:: PROBLEM REQUIREMENTS ::
From the entries below, extract every line that includes the word "heading".

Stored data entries
######
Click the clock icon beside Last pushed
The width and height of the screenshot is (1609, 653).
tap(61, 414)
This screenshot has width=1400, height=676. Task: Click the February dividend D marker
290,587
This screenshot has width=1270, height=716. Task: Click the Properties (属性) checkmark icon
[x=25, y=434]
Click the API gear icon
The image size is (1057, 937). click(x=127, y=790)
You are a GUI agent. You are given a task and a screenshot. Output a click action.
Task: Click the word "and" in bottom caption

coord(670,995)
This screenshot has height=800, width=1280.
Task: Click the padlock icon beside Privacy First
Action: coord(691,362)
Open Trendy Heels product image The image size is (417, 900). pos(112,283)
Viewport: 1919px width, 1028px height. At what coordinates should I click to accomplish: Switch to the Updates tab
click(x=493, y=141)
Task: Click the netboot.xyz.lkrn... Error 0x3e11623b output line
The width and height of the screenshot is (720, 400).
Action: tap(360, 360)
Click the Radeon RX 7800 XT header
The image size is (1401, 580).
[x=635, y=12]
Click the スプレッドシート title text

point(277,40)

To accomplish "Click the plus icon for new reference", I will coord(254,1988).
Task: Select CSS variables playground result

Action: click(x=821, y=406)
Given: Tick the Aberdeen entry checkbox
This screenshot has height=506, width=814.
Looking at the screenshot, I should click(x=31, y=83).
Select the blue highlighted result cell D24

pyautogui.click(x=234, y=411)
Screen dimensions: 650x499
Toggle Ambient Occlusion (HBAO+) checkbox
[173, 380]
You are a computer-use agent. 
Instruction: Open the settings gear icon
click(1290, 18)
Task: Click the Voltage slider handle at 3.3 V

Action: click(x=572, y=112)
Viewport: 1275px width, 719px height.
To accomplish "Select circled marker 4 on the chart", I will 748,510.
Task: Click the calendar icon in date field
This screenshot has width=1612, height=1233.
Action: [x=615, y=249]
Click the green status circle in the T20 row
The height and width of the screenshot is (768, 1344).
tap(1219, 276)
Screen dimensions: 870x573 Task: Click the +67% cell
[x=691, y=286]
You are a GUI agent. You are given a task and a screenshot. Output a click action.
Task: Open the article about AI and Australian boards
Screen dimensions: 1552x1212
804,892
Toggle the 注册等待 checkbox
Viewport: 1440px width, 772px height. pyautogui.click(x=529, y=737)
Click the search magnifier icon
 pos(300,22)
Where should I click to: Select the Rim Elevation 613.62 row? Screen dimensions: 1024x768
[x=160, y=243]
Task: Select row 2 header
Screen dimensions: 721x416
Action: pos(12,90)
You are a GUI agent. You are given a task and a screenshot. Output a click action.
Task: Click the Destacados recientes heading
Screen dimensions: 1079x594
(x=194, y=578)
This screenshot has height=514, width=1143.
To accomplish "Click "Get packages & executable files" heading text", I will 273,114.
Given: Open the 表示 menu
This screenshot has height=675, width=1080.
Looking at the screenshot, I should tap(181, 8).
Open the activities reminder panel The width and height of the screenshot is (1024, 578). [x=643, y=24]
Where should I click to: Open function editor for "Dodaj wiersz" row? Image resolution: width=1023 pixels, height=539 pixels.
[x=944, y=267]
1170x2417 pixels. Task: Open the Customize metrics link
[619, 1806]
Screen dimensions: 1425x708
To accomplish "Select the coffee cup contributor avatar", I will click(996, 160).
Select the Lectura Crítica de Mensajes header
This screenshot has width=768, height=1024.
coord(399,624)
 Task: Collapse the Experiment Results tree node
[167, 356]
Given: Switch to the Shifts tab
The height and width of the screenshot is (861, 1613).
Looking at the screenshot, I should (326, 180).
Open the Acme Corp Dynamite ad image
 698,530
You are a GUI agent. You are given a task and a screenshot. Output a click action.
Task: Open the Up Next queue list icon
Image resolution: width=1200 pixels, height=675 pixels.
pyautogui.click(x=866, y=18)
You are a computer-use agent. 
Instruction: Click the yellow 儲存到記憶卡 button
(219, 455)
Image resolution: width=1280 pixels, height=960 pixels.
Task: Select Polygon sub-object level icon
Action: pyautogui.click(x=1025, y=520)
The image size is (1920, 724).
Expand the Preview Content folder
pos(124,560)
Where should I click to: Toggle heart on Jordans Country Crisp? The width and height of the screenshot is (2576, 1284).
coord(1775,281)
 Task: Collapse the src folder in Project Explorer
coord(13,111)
######
:: OUTPUT FOR THIS EXERCISE ::
Task: Click the Destacados recientes heading
To accomplish "Click "Get packages & executable files" heading text", I will 273,114.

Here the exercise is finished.